Following the release of the country singles, Beyoncé was dragged into a race row after Oklahoma radio station KYKC reportedly refused to play the single. In an email shared on social media, a representative from the station told a fan: “We do not play Beyoncé on KYLC as we are a country music station.”

The fan accused the station of “blatant racism and discrimination” for assuming that Beyoncé couldn’t release country music, before the station U-turned on their decision.

Last week, Roger Harris, a general manager for KYKC, told CBS News that the station had added “Texas Hold ‘Em” to its playlist, and hadn’t originally done so as they were unaware that Beyoncé had released country songs.

Harris added that KYKC doesn’t get “serviced by the big labels like bigger stations do” as it is a small station, and so it didn’t initially have the song to play.

Following the furore, Beyoncé’s mother Tina Knowles hit out at those assuming her daughter didn’t belong in cowboy culture.

“We have always celebrated cowboy culture growing up in Texas. We also always understood that it was not just about it belonging to white culture only,” wrote Knowles on Instagram, sharing a video montage of Beyoncé wearing cowboy hats from across her career.

“In Texas there is a huge Black cowboy culture. Why do you think that my kids have integrated it into their fashion and art since the beginning?

“When people ask why is Beyoncé wearing cowboy hats? It’s really funny, I actually laugh because it’s been there since she was a kid. We went to rodeos every year and my whole family dressed in western fashion… It definitely was a part of our culture growing up.”

ACT II won’t be the first time that the record-smashing artist has branched out into country music, either: her 2016, Grammy-winning album Lemonade features the song “Daddy Lessons”, a song about her relationship with her father, Matthew Knowles.

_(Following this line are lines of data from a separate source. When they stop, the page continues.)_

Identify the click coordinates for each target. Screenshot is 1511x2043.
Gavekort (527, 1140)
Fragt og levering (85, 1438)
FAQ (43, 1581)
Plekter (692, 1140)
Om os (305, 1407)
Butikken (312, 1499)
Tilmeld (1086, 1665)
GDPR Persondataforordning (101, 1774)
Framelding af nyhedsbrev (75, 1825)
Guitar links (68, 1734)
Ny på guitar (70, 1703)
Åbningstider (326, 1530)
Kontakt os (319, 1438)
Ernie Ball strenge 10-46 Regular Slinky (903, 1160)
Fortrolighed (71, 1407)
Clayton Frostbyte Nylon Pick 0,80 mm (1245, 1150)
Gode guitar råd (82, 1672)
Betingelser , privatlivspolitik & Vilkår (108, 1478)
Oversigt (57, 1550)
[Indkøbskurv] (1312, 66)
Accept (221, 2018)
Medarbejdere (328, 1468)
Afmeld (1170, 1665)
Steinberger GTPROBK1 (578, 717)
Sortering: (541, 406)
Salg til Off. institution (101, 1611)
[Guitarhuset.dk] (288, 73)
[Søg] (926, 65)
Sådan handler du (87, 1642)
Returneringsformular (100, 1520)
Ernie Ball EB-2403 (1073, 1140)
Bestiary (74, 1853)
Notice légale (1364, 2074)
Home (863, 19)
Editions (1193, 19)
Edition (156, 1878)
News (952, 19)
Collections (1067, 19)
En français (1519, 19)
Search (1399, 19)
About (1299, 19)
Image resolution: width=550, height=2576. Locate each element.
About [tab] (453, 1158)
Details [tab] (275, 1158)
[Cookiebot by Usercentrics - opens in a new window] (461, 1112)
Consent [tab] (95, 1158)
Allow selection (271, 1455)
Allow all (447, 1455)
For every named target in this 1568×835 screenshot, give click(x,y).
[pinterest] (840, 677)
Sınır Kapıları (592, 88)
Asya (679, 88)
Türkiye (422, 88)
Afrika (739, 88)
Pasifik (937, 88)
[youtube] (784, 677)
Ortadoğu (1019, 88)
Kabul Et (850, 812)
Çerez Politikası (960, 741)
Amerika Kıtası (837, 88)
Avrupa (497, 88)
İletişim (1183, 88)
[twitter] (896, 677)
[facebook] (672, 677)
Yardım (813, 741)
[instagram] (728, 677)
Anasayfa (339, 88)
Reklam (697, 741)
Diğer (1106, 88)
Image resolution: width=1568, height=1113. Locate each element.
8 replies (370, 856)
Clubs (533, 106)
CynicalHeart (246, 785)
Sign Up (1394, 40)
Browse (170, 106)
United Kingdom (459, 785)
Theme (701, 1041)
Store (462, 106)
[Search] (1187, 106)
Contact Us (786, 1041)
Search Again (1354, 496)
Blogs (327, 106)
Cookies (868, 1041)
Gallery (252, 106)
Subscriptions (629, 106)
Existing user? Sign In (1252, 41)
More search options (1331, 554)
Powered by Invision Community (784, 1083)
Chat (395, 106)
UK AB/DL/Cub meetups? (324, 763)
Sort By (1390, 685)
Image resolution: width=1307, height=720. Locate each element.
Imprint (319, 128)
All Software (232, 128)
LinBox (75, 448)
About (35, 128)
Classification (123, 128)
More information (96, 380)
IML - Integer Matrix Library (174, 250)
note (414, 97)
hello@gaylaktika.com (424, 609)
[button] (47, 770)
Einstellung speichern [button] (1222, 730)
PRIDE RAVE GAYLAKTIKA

Beyoncé’s fans are celebrating the iconic musician for making history yet again with “Texas Hold ‘Em”, with one person writing on social media: “I’m really hoping that, as a result of this, all the other Black Country Music musicians are getting more streams and increased airtime for all of their music, too.”

“Happy Black History Month y’all,” wrote a second, as a third simply declared: “YEE-HAW!”